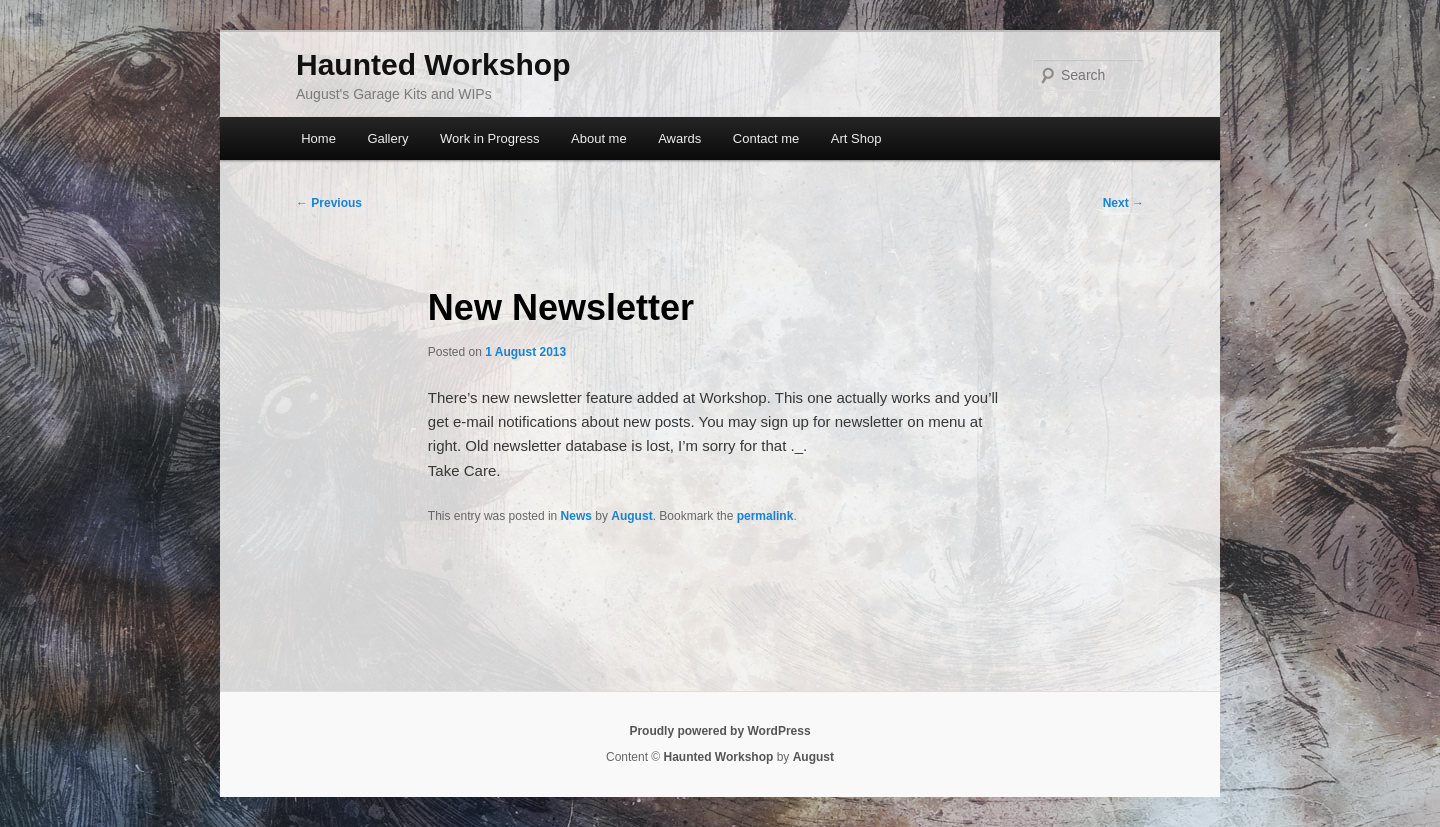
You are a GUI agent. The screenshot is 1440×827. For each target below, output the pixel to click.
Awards (679, 138)
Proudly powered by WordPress (719, 731)
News (576, 516)
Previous (329, 203)
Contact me (766, 138)
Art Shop (856, 138)
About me (599, 138)
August (631, 516)
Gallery (387, 138)
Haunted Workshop (433, 64)
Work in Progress (489, 138)
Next (1123, 203)
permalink (765, 516)
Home (318, 138)
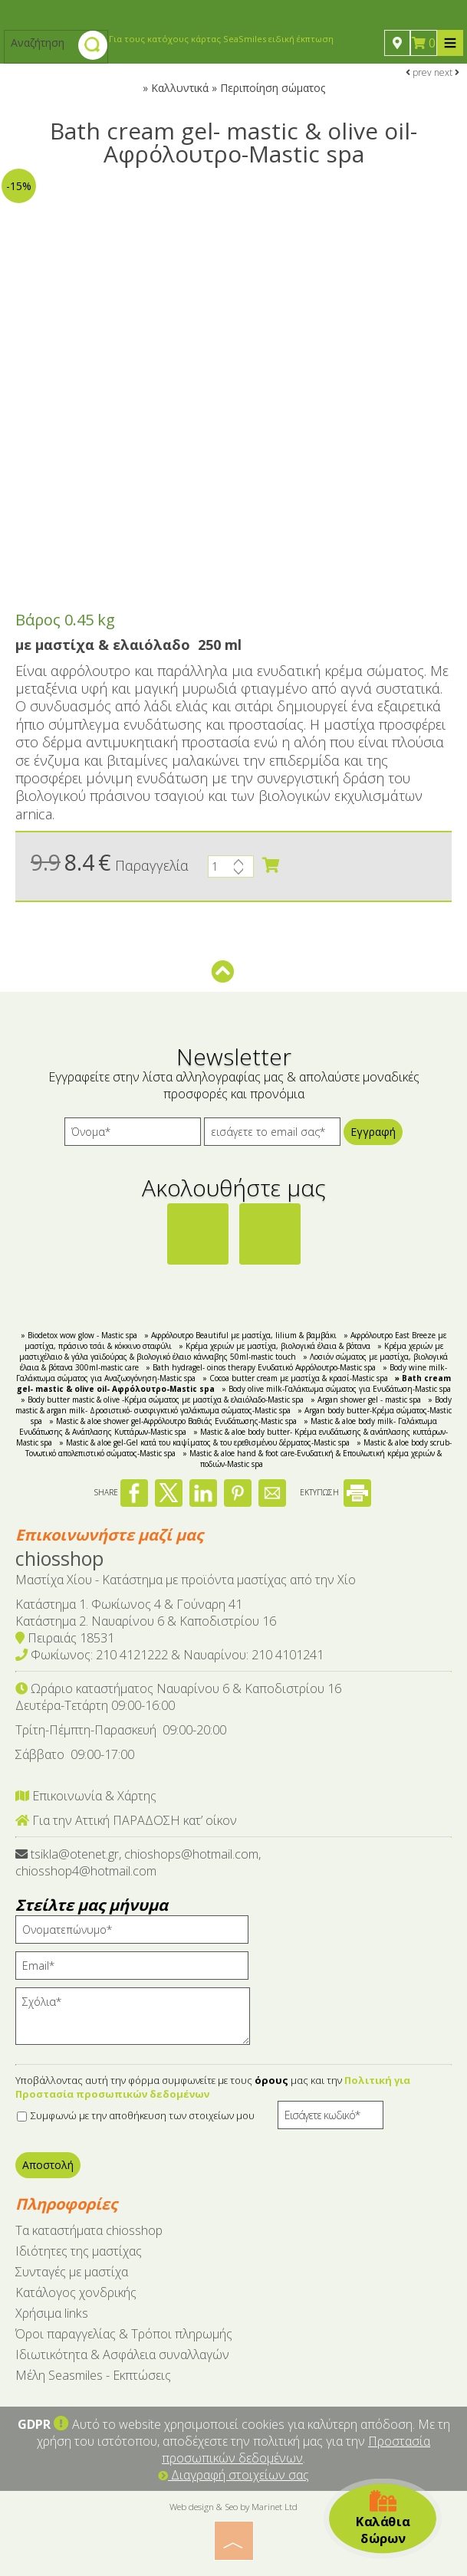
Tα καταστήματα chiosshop (89, 2230)
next (446, 72)
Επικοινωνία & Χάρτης (85, 1795)
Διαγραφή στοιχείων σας (233, 2474)
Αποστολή (48, 2165)
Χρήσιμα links (51, 2313)
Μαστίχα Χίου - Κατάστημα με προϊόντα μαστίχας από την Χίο (185, 1579)
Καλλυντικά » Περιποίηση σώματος (238, 87)
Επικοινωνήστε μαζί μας (109, 1534)
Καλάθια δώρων (382, 2518)
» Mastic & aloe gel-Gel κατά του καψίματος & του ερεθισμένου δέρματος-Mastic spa (204, 1442)
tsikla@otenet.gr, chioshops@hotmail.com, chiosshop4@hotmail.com (138, 1862)
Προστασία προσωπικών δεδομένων (296, 2449)
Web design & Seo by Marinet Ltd (233, 2506)
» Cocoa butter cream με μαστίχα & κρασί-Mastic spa (295, 1378)
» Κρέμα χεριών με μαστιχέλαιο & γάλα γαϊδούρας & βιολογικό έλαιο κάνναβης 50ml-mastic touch (231, 1351)
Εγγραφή (373, 1131)
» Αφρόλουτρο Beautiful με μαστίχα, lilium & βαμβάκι (240, 1335)
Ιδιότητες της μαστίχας (78, 2251)
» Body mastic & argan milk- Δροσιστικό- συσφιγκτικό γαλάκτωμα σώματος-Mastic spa (233, 1405)
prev (419, 72)
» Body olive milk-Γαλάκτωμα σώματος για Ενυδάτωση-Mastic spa (336, 1388)
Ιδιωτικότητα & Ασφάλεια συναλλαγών (122, 2354)
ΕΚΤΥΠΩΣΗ (335, 1492)
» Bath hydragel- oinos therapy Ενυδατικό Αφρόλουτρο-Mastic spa (261, 1367)
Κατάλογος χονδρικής (75, 2292)
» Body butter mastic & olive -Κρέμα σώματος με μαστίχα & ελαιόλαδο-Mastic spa (162, 1399)
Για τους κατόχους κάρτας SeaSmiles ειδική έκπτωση (221, 38)
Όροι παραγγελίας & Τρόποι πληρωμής (123, 2333)
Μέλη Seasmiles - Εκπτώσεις (93, 2375)
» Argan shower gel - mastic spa (366, 1399)
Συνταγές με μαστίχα (71, 2271)
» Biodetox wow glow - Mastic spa (79, 1335)
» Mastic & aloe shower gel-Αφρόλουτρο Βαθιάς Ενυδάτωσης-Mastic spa (173, 1421)
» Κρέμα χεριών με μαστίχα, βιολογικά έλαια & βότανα (274, 1346)
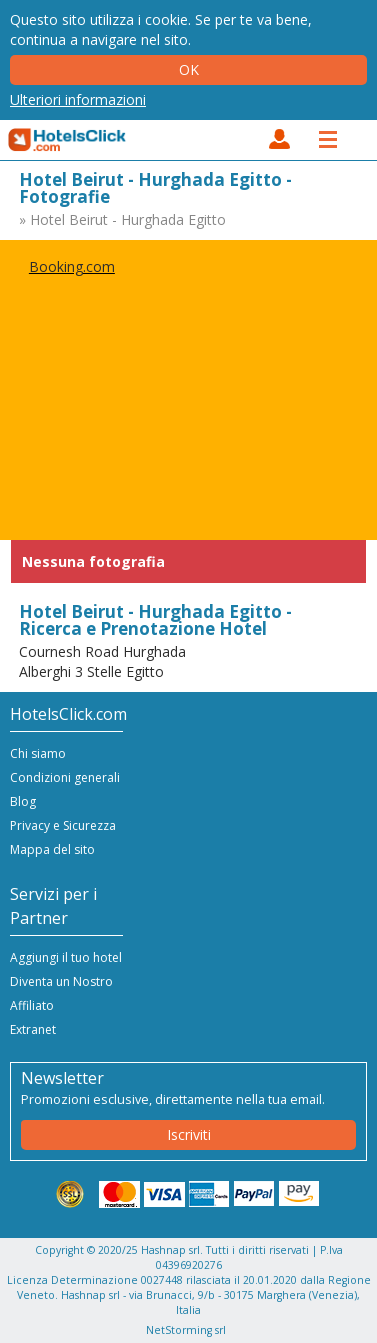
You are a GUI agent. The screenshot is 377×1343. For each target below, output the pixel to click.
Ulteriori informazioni (78, 99)
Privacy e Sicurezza (63, 825)
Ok (189, 69)
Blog (23, 801)
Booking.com (72, 266)
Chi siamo (38, 753)
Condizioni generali (65, 777)
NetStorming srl (186, 1330)
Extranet (33, 1029)
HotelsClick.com (68, 140)
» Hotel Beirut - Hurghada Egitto (122, 219)
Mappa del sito (52, 849)
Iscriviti (189, 1134)
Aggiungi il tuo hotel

※

Quote the data from the line containing "Αποστολή (48, 2165)" through the line containing "spa (204, 1442)", both lines included, reproducing each line without any change.

* **Finished answer**:
Αποστολή (48, 2165)
Χρήσιμα links (51, 2313)
Μαστίχα Χίου - Κατάστημα με προϊόντα μαστίχας από την Χίο (185, 1579)
Καλλυντικά » Περιποίηση σώματος (238, 87)
Επικοινωνήστε μαζί μας (109, 1534)
Καλάθια δώρων (382, 2518)
» Mastic & aloe gel-Gel κατά του καψίματος & του ερεθισμένου δέρματος-Mastic spa (204, 1442)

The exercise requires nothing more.